Chicken-Fried News: That's alotta coke!

How much cocaine can you fit in the nose of a commercial aircraft?

It’s one of the age-old questions of life, right along with “Why are we here?” (see “Legislative Darwinism") and “How many licks does it take to get the Tootsie Roll center of a Tootsie Pop?” (Purdue University researchers say 364.)

The first question was answered by an American Airlines employee in Tulsa when they stumbled on what appeared to be a brick of cocaine, Tulsa World reported.

The employee, along with other American Airlines maintenance crewmembers, found seven bricks of cocaine in the nose of a Boeing 747 at Tulsa International Airport. Each was covered with wheel grease, which the Tulsa County Sheriff’s Office believed was used to mask the drug’s scent from dogs. Law enforcement estimated the cocaine had a minimum street value of $200,000, and some sources estimated its value at more than twice that.
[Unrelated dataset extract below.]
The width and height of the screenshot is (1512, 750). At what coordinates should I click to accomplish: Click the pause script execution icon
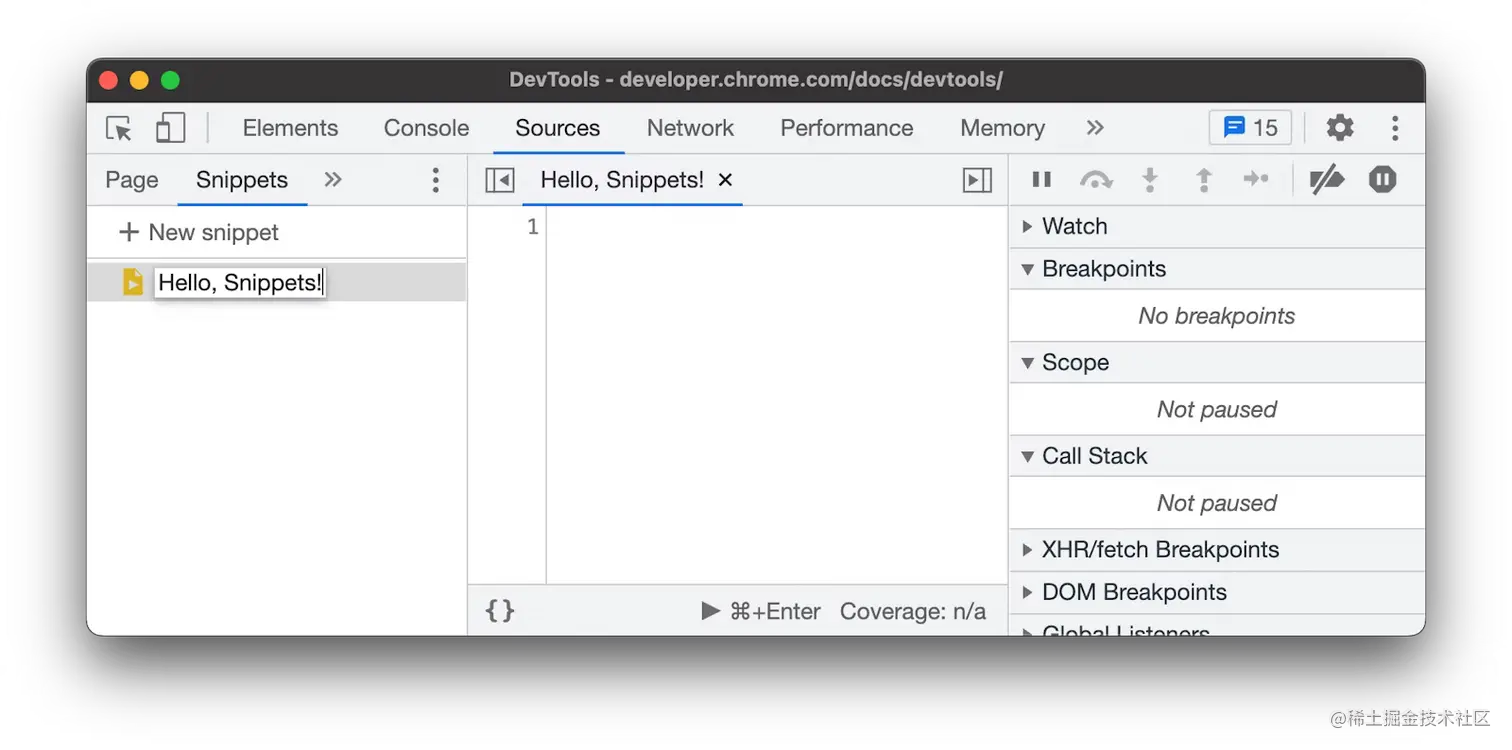coord(1041,180)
Now that we know how much coke fits in the nose of a plane, we have to ask, “Where do babies come from?”

Whoops! Nope. Sorry; wrong question. What we meant to ask was, “Where did the drugs come from?”

That’s what agents from the U.S. Drug Enforcement Administration office in Miami were assigned to find out. The airliner recently flew from Bogotá, Colombia to Miami, Florida, where the aircraft was flagged for maintenance and sent to a maintenance hub in Tulsa, where workers discovered the blanca.

Considering Colombia is known for DIY cocaine-making classes and the country has surpassed Peru as the world’s top exporter of the drug (an 8.5-ton bust in May was the largest in Colombian history), us hard-nosed investigative journalists at Chicken-Fried News think Miami might not need a weatherman (or DEA agent) to know which way the snow blows.